Sometimes going back to the roots is a way of saying that you CARE.
This is so beautifully expressed and so heartfelt. I could almost visualise every paragraph and the heaviness of your heart..
It is so true, no matter where we go, we should always remember where we belong because that is what makes our soul..
So moving ….Shivani …something died in me when I read…these lines..”this time I had no courage to roll down my car window as there was no cool breeze to caress me but an angry storm of dust trying to fight with me. For what took me so long to come back.” Though I have never been to Shimla, but the stark comparison to 20-30 yrs back is just painfully striking. But how people who lived there let it happen?
Even Delhi as I remember was something else..the summers weren’t so harsh, the monsoons were pleasant…..and the winters were even colder… I knew what it took to get to school in those chilly winter mornings. There is a climate change as we say it…

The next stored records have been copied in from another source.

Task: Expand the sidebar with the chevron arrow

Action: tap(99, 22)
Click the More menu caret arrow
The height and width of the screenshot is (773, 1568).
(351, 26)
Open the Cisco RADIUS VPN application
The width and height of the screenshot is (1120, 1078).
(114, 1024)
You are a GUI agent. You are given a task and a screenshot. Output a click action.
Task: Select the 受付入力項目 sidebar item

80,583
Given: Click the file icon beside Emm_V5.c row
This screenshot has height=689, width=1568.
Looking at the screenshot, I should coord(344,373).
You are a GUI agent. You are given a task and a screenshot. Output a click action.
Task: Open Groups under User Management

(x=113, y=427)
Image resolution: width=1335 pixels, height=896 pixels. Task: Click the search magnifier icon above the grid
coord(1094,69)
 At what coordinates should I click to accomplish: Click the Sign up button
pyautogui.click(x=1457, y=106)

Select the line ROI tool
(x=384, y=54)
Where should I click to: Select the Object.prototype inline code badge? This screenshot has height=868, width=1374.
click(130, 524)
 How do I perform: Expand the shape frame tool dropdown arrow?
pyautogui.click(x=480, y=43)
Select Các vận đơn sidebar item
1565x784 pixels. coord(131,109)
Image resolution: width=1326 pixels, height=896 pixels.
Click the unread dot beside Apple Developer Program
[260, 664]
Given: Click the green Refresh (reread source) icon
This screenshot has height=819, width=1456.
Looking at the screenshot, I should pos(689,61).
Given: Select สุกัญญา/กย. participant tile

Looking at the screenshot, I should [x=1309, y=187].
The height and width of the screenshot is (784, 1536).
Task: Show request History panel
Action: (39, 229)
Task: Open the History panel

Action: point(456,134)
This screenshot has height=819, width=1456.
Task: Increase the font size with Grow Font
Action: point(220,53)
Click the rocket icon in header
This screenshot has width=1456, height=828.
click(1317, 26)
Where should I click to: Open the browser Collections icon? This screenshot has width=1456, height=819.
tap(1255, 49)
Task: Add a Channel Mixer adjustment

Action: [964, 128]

It takes a responsibility to make ourselves and children of this generation to grow and sow more… that’s only how the next generation can get closer to nature. Else 30yrs down the line the same feelings this generation will have. Surely, we need to get back to our roots.
Reading Ruskin Bond in school meets NDTV reporter meets Leo. I felt nostalgic reading about such cherished memories and concerned at something we already know / see around us.
The piece feels like a perfect 3-course meal, balanced. Can’t wait for the next one!
So achingly beautiful! ?
What a great blog! Took me all the way to Simla from Washington DC. No borders for good memories.